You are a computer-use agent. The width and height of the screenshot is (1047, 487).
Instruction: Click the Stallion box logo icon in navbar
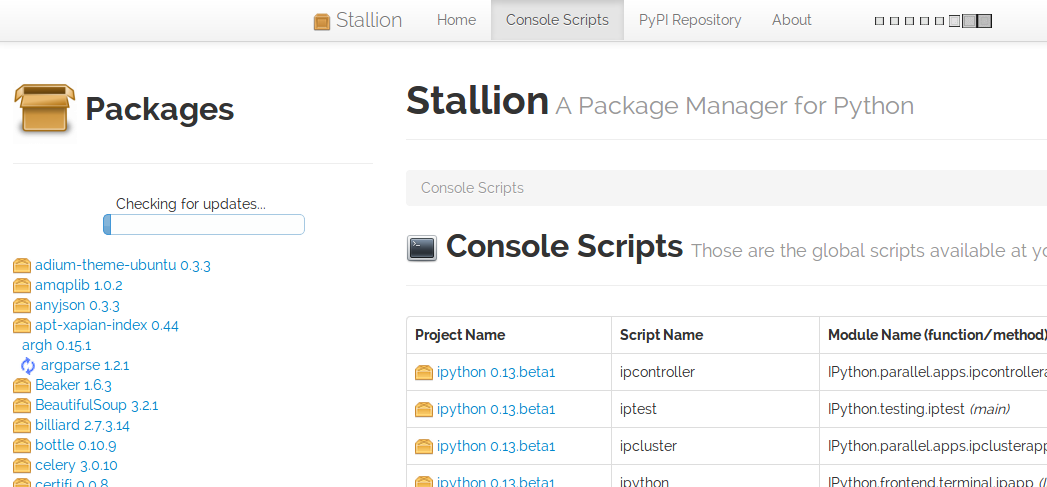[321, 21]
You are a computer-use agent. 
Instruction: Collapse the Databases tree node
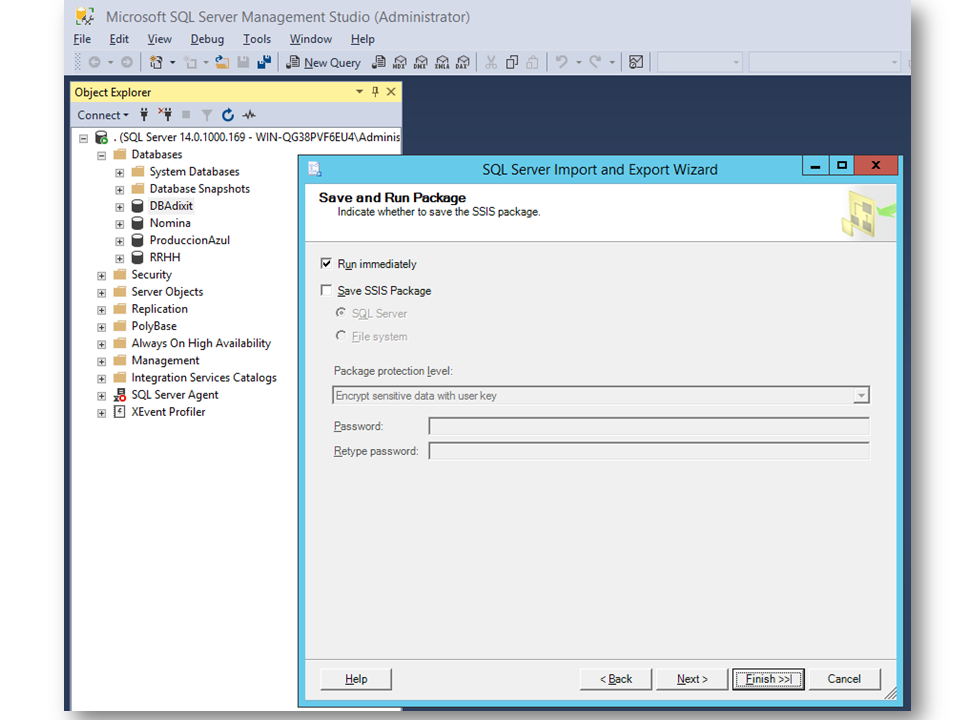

——

▶ [WHAT TO PRODUCE]: Where the word "agent" shows up in a line of the entries above, copy that line.

▶ [RESULT OF THIS TASK]:
You are a computer-use agent. The width and height of the screenshot is (1047, 487).
You are a computer-use agent. 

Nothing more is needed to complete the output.